- What this task involves: Begin at the line containing "Search Groups field" in the data below and go on through the line containing "The image size is (1600, 917).", repeating each line exactly; include both ends and no other line.

- Collected data:
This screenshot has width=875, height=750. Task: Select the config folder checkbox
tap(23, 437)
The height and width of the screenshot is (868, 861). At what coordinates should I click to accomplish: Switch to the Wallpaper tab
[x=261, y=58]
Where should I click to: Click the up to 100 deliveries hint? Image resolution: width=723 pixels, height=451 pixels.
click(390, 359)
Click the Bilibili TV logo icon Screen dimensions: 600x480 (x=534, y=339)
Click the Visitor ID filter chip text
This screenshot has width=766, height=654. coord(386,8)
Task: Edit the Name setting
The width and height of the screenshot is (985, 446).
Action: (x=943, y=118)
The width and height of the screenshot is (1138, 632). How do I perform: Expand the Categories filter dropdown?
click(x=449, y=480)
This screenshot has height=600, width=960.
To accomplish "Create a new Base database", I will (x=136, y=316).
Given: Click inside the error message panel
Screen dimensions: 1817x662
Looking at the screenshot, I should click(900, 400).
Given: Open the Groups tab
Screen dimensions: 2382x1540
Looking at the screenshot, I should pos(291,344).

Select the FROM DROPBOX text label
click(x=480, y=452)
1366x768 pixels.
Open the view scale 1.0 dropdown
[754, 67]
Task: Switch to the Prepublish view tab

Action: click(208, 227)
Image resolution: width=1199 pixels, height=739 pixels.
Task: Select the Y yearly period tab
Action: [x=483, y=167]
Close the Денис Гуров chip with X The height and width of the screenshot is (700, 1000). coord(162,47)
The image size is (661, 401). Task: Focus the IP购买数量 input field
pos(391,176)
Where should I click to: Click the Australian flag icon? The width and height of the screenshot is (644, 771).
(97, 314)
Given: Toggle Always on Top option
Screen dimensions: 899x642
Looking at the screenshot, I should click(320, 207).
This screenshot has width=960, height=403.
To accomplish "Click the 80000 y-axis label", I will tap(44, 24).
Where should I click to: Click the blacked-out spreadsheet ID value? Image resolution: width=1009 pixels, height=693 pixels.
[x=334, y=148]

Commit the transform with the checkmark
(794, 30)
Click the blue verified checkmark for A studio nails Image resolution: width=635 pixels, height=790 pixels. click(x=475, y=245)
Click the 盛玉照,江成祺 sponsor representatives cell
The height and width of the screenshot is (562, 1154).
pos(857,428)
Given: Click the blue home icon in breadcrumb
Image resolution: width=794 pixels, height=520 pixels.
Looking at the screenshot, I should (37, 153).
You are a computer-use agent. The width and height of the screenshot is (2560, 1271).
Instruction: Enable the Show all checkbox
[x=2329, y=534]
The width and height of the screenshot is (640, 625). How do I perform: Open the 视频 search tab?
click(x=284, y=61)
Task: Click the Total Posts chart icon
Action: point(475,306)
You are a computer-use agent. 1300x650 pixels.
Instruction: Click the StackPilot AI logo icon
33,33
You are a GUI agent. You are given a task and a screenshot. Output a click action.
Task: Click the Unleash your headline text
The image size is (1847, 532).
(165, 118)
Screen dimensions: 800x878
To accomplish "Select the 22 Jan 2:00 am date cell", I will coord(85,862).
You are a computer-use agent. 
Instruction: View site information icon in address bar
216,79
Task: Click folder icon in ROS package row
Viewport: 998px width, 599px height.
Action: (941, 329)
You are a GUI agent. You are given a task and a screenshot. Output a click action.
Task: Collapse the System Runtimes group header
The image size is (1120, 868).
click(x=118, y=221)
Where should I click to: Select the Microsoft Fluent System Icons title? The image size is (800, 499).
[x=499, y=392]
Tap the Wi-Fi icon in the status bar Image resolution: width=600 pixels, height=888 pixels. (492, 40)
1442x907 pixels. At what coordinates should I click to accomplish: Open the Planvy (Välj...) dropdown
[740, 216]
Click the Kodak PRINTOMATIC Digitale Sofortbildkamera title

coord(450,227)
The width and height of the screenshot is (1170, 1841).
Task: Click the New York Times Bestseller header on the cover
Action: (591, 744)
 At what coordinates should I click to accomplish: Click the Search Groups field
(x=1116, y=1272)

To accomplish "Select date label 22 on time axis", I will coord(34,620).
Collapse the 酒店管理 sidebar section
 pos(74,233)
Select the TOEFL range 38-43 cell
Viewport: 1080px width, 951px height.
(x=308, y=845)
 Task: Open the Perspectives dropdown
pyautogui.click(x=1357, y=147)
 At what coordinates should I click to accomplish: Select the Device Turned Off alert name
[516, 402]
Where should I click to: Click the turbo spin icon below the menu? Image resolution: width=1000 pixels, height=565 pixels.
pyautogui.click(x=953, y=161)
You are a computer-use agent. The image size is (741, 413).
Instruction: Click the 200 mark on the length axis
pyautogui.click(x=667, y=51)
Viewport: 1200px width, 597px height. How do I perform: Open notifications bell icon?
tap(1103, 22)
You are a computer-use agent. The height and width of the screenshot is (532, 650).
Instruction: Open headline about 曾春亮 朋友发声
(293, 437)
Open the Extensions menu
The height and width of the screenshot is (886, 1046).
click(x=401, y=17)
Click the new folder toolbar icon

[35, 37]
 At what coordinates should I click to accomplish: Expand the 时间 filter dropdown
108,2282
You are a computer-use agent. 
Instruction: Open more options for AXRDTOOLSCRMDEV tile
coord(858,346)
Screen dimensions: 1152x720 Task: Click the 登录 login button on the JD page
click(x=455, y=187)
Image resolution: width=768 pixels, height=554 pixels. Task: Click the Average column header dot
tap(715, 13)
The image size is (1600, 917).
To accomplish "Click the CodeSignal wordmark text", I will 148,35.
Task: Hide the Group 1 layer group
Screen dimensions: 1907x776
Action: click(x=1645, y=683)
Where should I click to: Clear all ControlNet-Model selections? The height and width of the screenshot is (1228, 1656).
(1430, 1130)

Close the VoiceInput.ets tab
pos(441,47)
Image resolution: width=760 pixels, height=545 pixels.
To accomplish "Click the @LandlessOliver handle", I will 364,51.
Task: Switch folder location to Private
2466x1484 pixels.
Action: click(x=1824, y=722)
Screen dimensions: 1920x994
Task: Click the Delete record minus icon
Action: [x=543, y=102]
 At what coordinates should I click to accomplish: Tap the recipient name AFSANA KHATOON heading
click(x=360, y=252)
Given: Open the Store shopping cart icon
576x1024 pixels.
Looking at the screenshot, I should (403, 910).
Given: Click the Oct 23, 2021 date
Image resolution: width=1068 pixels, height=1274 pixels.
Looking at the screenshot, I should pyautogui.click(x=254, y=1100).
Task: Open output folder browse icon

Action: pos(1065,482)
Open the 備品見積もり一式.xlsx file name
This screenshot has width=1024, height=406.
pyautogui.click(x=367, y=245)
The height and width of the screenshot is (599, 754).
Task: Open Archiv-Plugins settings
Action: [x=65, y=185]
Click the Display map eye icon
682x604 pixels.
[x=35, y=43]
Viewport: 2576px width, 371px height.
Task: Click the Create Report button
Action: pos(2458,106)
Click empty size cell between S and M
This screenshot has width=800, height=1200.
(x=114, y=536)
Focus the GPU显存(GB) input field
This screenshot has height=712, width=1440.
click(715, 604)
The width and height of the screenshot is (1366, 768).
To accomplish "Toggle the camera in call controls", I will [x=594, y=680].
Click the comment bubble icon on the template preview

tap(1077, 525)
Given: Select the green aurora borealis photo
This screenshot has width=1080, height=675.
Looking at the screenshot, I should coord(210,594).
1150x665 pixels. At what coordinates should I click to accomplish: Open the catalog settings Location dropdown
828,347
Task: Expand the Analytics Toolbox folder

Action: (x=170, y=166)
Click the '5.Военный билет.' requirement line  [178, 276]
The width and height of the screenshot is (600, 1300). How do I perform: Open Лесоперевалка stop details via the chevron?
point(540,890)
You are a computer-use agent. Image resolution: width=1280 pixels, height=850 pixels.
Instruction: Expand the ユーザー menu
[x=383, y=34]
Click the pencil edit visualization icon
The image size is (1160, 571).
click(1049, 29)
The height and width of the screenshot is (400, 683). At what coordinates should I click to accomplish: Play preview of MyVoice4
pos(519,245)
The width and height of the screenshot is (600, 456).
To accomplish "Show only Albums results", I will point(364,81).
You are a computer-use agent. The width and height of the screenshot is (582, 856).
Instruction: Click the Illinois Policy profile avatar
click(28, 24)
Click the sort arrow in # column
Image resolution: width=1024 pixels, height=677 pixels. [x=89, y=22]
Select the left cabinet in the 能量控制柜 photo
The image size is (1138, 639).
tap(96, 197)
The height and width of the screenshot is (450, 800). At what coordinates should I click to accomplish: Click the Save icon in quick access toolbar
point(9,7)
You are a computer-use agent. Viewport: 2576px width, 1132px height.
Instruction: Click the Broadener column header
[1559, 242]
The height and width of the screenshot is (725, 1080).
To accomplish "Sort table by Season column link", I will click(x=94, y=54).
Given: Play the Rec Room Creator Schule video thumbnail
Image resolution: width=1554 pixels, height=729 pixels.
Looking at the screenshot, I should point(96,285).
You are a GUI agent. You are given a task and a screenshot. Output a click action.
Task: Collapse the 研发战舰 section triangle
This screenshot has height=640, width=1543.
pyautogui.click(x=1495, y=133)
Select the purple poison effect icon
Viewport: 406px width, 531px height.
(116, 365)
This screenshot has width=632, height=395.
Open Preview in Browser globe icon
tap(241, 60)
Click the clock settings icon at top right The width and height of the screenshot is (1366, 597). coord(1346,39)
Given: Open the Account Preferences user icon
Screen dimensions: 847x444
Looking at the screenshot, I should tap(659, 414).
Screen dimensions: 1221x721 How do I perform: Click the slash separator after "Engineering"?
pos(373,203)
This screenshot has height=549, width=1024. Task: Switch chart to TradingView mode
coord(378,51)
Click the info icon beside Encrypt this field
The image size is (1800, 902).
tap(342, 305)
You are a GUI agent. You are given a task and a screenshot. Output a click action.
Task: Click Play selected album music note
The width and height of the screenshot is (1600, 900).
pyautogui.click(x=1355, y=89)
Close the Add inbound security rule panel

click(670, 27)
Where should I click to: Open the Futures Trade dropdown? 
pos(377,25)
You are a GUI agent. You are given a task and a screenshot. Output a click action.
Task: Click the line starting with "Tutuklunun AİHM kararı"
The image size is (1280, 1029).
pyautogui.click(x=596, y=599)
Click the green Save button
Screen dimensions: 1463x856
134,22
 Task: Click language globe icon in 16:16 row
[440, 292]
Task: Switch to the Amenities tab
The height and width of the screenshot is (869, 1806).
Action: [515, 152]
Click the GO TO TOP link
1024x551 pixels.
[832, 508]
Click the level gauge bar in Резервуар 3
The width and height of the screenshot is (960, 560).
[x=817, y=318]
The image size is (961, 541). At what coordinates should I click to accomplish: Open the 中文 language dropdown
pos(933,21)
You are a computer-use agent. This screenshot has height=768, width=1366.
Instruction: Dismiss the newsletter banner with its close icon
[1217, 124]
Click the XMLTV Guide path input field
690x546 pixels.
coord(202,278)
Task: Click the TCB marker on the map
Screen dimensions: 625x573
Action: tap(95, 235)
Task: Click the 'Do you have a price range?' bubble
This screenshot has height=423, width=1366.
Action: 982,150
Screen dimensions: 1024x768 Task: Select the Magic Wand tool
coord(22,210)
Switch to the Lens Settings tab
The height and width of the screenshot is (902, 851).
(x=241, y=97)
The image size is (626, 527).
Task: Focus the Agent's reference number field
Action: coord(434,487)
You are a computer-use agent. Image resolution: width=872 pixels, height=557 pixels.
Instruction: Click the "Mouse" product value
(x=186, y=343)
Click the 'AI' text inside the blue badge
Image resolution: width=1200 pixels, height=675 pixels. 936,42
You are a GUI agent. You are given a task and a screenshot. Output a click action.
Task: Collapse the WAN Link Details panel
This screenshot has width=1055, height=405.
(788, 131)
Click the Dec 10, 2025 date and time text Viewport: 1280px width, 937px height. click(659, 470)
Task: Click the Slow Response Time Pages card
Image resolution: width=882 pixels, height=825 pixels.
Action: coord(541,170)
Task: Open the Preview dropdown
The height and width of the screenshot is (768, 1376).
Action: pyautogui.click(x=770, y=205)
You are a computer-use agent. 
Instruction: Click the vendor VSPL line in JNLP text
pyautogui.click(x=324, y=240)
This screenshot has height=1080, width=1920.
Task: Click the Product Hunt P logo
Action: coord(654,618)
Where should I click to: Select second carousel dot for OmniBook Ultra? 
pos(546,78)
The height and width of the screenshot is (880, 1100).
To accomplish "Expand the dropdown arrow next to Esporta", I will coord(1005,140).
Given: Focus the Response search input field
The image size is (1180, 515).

- Exercise solution:
 At what coordinates should I click to accomplish: Click the Search Groups field
(x=1116, y=1272)

To accomplish "Select date label 22 on time axis", I will coord(34,620).
Collapse the 酒店管理 sidebar section
 pos(74,233)
Select the TOEFL range 38-43 cell
Viewport: 1080px width, 951px height.
(x=308, y=845)
 Task: Open the Perspectives dropdown
pyautogui.click(x=1357, y=147)
 At what coordinates should I click to accomplish: Select the Device Turned Off alert name
[516, 402]
Where should I click to: Click the turbo spin icon below the menu? Image resolution: width=1000 pixels, height=565 pixels.
pyautogui.click(x=953, y=161)
You are a computer-use agent. The image size is (741, 413).
Instruction: Click the 200 mark on the length axis
pyautogui.click(x=667, y=51)
Viewport: 1200px width, 597px height. How do I perform: Open notifications bell icon?
tap(1103, 22)
You are a computer-use agent. The height and width of the screenshot is (532, 650).
Instruction: Open headline about 曾春亮 朋友发声
(293, 437)
Open the Extensions menu
The height and width of the screenshot is (886, 1046).
click(x=401, y=17)
Click the new folder toolbar icon

[35, 37]
 At what coordinates should I click to accomplish: Expand the 时间 filter dropdown
108,2282
You are a computer-use agent. 
Instruction: Open more options for AXRDTOOLSCRMDEV tile
coord(858,346)
Screen dimensions: 1152x720 Task: Click the 登录 login button on the JD page
click(x=455, y=187)
Image resolution: width=768 pixels, height=554 pixels. Task: Click the Average column header dot
tap(715, 13)
The image size is (1600, 917).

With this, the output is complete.